Saçılık, 1 Haziran günkü polis müdahalesinde gözaltına alınmamıştı.
'İşkenceyi gizlemek için soruşturma açtılar'
Saçılık, yaklaşık 35 kere gözaltına alındığını ve hakkında 20'ye yakın soruşturma ve dava açıldığı bilgisini paylaştı ve devam etti: "Hem ben hem sendikam SES hem de İHD ve TİHV suç duyurusunda bulunmuştuk. Ama nedense o gün benim gözaltına alınmamış olmama rağmen hakkımda soruşturma başlatılmasını uygun görmüşler. Benim suç duyuruma karşı hiçbir gelişme yaşanmadı. Raflarda bekliyordur, sonra atılır. Bu da onların tarafını gösteriyor. İşkenceyi gizlemek üzere açılmış bir soruşturma olduğunu düşünüyorum."
Kolumun koptuğu sürece benziyor'
Saçılık, hakkında soruşturma açılmasını, 2000 yılında Budur Cezaevi'ne yapılan operasyonda kolunun kopartılmasının ardından yaşadığı sürece benzetti. Saçılık, "O zaman da aynı şekilde, ne bir gardiyan yargılandı ne bir kepçe operatörü ne de jandarma yargılandı. En sonunda hakkımda, ‘İsyan ettin' diye dava açtılar. Sonra verdikleri tazminatı geri almak üzere Danıştay karar verdi. Şu anda da yıkılan duvarın parasını istiyorlar. Onu da Yargıtay onayladı onaylayacak" diye konuştu.

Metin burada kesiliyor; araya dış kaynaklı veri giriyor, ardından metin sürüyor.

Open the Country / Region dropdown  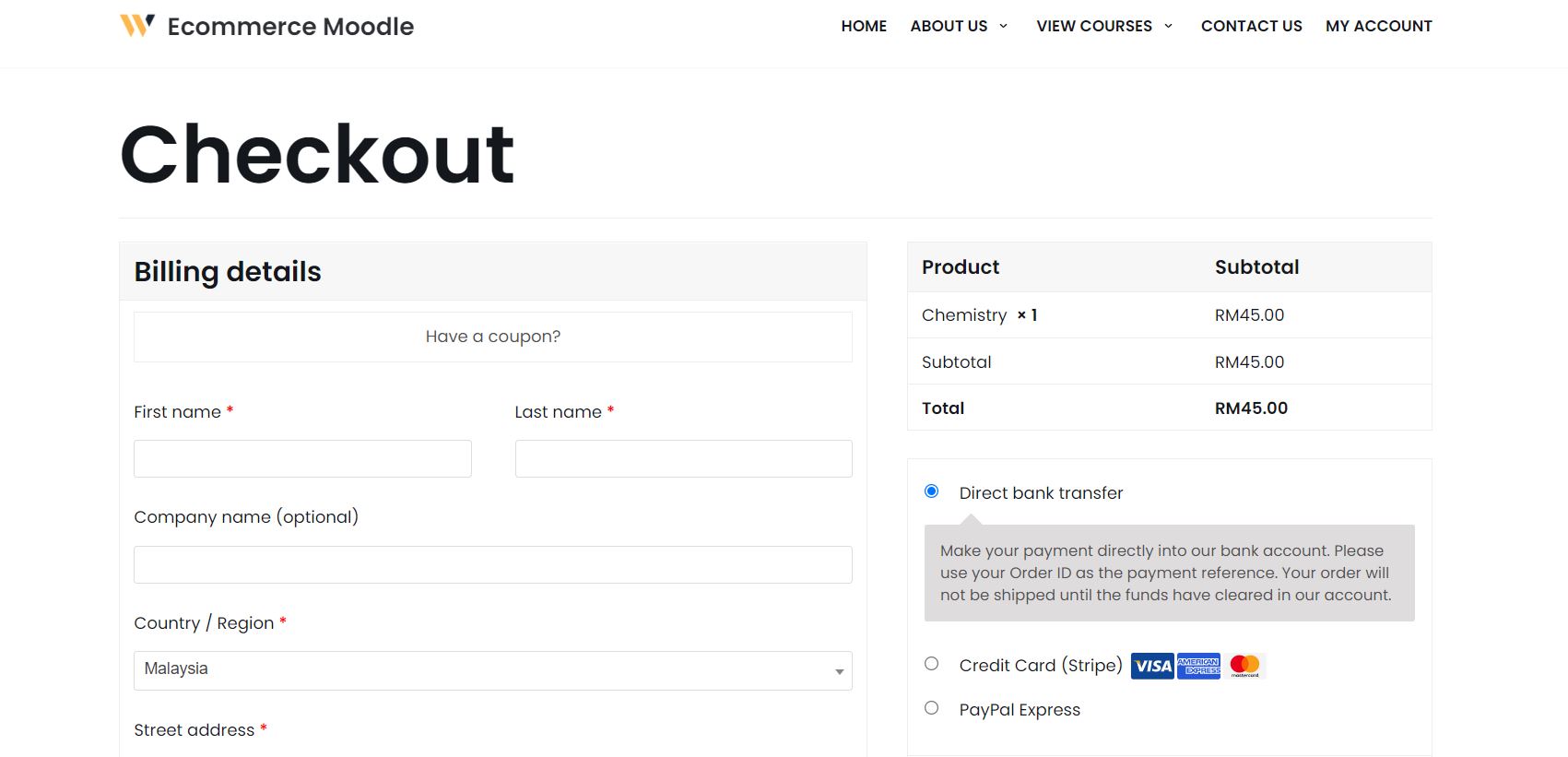point(492,670)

23 Temmuz günü Ankara'da yapılan eylemde Zeynel Danacı adlı yurttaşın kolunun polis tarafından kırıldığı anın görüntülerini hatırlatan Saçılık, "'Biz sizin kolunuzu kırar, kopartırız, bir de üzerine ceza veririz' diyorlar. Böyle bir rahatlıkları var. Genel yasa ve hukukun olmadığını, her şeyin kendileri tarafından ayarladıklarını düşünüyorlar. Hayat öyle değil, her şeyi onlar ayarlayamaz! Biz de mutlaka bu yaptıkları haksızlıklara karşı onları yargılayacağımız mahkemeler olacak, hesaplaşma günümüz olacak" diye belirtti.